CHAPTER SIXTEEN
No physical or mental torture, nor any other form of coercion, may be inflicted on prisoners of war to secure from them information of any kind whatever. Prisoners of war who refuse to answer may not be threatened, insulted, subjected to neural probing, or exposed to any unpleasant or disadvantageous treatment of any kind. At all times their mental integrity shall go unviolated.
—from “Protocol VII additional to the Geneva Convention, 2246”
AUGUST KARSH turned around upon hearing Clender enter his office. His assistant said nothing, but everything about him exuded a barely repressed excitement. His eyes fairly gleamed with joy, and his lips were literally twitching. For a moment, they stared at each other, savoring the moment. Then Clender couldn't stand it any longer and broke into a broad smile.
“We got her!”
Karsh gripped the arms of his chair and did his best to maintain a level voice. “Myranda Flare was captured?” The news sounded too good to be true, but he knew Clender would have repeatedly confirmed a matter of such import before coming to him with it.
Clender nodded vigorously. “The message just came through. A local policeman took her down with a stunner before she could make any move to escape.”
“Is the identification positive?”
“Absolutely, August. Well, it's as certain as it can be without DNA verification! There's no doubt about it. She was hiding in a gentleman's club. She took a job there as one of the dancers. I've dispatched some of the images we have of her from our agents on Nizhni-Rostov and we're still waiting on the response, but there isn't much doubt. She matched the description right down to the XSB interface in one of her fingers on her left hand.”
“Excellent!” Karsh said. “But I don't want anyone to interrogate her in any way. We don't want her near any machines and we certainly don't dare hook her up to any interrogation systems. She needs to be held in complete isolation at all times!”
“That was the standing order,” Clender confirmed. “But I will reiterate it just in case anyone gets too curious.”

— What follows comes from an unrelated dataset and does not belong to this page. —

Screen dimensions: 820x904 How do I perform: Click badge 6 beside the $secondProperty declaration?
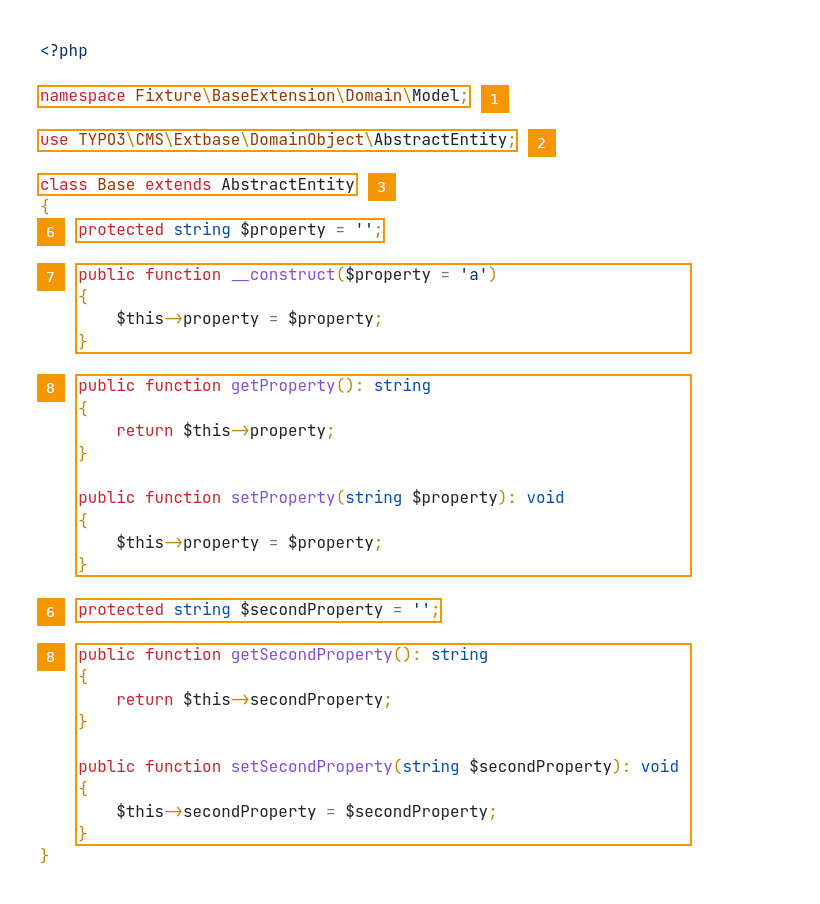(51, 612)
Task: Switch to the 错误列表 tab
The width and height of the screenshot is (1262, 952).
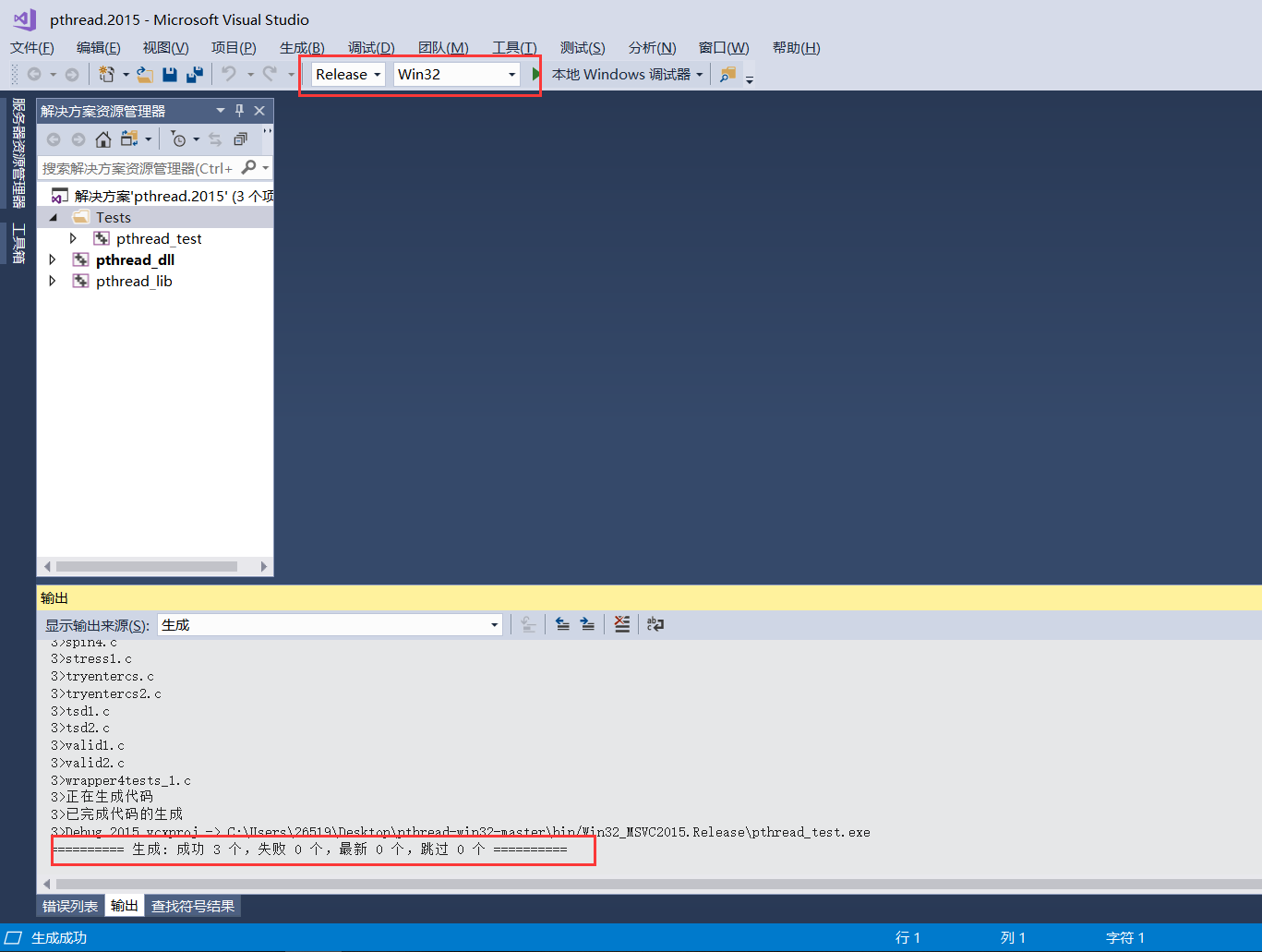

“If anyone violates the protocol we've laid out for her, I'll have them skinned and salted, then impaled on the spire of this building as a lesson to future generations!”
“I'll reiterate the order,” Clender repeated. “No one is going to screw this one up, August. They wouldn't dare! Now, if Daniela can only come through with the Dai Zhani agents, we'll be able to start sleeping again at night.”
“I could use a night without nightmares of Sol going nova,” Karsh said. He smiled. Flare captured! Once more, he'd locked horns with Golem Gregor and come out on top. Karsh leaned back in his seat, feeling the heady flush of victory. He hadn't expected it to come so suddenly. Or, he reflected, so easily. And catching her alive to boot! That was the real victory. Despite the vast dragnet that had been unleashed, he'd fully reconciled himself to the horrific necessity of destroying Terentulus.
To know that one need not have the blood of 4.1 million innocent human beings on one's hands was a tremendous relief.
“Tell me about it,” he ordered.
“She landed under the name of Dana Smithson, just as we expected,” explained Clender. “Our agents picked up the trail within a day or two of her arrival. She didn't make a particularly serious attempt to cover her tracks.”
“Was she that careless?” Karsh asked incredulously.
“Not careless per se,” Clender hastened to clarify, “but she suffered some rather bad luck.”
“How so?”
“The gentleman's club in which she chose to hide was under surveillance by the local police. Apparently the owner was dealing in illegal hardware that violated the tech level. One of the undercover agents who was infiltrating the establishment identified her as one of the grav dancers.”
“A woman of more talents than we suspected. Did she try to make any contacts while she was there?”
“No sign of any,” answered Clender.
“Did they catch her sleeping.”
Clender shook his head. “No, she was actually in zero-G at the time of the raid. I suppose it's a little difficult to run when you're weightless, half-naked, and upside-down.”
The director burst out laughing. “Yes, I would imagine so. I have to admit, it was a clever hiding place on a world like that. We can't take too much credit for this one, I'm afraid. Lady Fortune appears to have favored us indeed.”
“I still can't believe it!” Clender shook his head.
“Has the High Admiral been informed? No? York should know of this development immediately.”
“I'll arrange for the call as soon as I leave your office, August.”
“Good. I hope they've got her on a fast ship here. Flare was the key operative, to be sure, but we still don't know how she intended to get the information from Li-Hu's men.”
“We'll wring it out of her,” Clender replied confidently.
“So long as we can keep her from suiciding.” Karsh swung around in his chair, gazing out at the golden sun as Clender waited silently. A thought nagged at him. They had Flare now, but her actions didn't make sense, none of them. Or did they? It certainly wasn't like Flare to make such a fatal misstep, however fortuitous the arrest. And grav-dancing? He shook his head, thinking that he couldn't remember a time when he'd been so baffled at the end of a case.